GIVEN INSTRUCTION: Can you give the rows below again with every "Viewport" renamed to "Window size" and everything else left the same?

--- Start TASK DATA ---

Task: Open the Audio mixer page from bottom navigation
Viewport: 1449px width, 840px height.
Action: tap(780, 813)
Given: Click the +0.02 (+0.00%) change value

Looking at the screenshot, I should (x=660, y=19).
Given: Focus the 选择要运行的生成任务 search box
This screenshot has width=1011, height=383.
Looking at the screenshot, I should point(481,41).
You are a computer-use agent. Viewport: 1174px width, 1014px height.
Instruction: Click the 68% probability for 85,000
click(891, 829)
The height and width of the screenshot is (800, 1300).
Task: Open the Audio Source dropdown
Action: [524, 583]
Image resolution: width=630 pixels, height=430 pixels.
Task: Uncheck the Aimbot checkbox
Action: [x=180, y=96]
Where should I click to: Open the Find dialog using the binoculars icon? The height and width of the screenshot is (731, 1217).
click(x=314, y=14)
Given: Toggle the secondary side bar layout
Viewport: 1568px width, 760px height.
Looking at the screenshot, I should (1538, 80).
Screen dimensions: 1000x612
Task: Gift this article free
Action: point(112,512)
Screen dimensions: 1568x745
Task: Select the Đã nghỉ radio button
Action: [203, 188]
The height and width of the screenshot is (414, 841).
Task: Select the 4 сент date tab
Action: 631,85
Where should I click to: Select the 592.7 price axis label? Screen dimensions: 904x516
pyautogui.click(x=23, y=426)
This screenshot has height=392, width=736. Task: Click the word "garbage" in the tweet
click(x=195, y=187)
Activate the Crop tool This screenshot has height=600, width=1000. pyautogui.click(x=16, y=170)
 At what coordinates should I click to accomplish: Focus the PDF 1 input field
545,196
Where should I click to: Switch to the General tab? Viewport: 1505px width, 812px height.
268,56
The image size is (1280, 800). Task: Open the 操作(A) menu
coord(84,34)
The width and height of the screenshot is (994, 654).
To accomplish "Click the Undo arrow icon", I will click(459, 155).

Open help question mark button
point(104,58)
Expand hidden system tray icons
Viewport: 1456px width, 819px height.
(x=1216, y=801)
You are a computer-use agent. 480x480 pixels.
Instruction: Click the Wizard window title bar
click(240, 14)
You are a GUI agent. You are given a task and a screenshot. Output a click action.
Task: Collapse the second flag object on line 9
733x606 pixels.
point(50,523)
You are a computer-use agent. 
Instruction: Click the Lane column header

--- End TASK DATA ---

COMPLETE ANSWER:
Task: Open the Audio mixer page from bottom navigation
Window size: 1449px width, 840px height.
Action: tap(780, 813)
Given: Click the +0.02 (+0.00%) change value

Looking at the screenshot, I should (x=660, y=19).
Given: Focus the 选择要运行的生成任务 search box
This screenshot has width=1011, height=383.
Looking at the screenshot, I should point(481,41).
You are a computer-use agent. Window size: 1174px width, 1014px height.
Instruction: Click the 68% probability for 85,000
click(891, 829)
The height and width of the screenshot is (800, 1300).
Task: Open the Audio Source dropdown
Action: [524, 583]
Image resolution: width=630 pixels, height=430 pixels.
Task: Uncheck the Aimbot checkbox
Action: [x=180, y=96]
Where should I click to: Open the Find dialog using the binoculars icon? The height and width of the screenshot is (731, 1217).
click(x=314, y=14)
Given: Toggle the secondary side bar layout
Window size: 1568px width, 760px height.
Looking at the screenshot, I should (1538, 80).
Screen dimensions: 1000x612
Task: Gift this article free
Action: point(112,512)
Screen dimensions: 1568x745
Task: Select the Đã nghỉ radio button
Action: [203, 188]
The height and width of the screenshot is (414, 841).
Task: Select the 4 сент date tab
Action: 631,85
Where should I click to: Select the 592.7 price axis label? Screen dimensions: 904x516
pyautogui.click(x=23, y=426)
This screenshot has height=392, width=736. Task: Click the word "garbage" in the tweet
click(x=195, y=187)
Activate the Crop tool This screenshot has height=600, width=1000. pyautogui.click(x=16, y=170)
 At what coordinates should I click to accomplish: Focus the PDF 1 input field
545,196
Where should I click to: Switch to the General tab? Window size: 1505px width, 812px height.
268,56
The image size is (1280, 800). Task: Open the 操作(A) menu
coord(84,34)
The width and height of the screenshot is (994, 654).
To accomplish "Click the Undo arrow icon", I will click(459, 155).

Open help question mark button
point(104,58)
Expand hidden system tray icons
Window size: 1456px width, 819px height.
(x=1216, y=801)
You are a computer-use agent. 480x480 pixels.
Instruction: Click the Wizard window title bar
click(240, 14)
You are a GUI agent. You are given a task and a screenshot. Output a click action.
Task: Collapse the second flag object on line 9
733x606 pixels.
point(50,523)
You are a computer-use agent. 
Instruction: Click the Lane column header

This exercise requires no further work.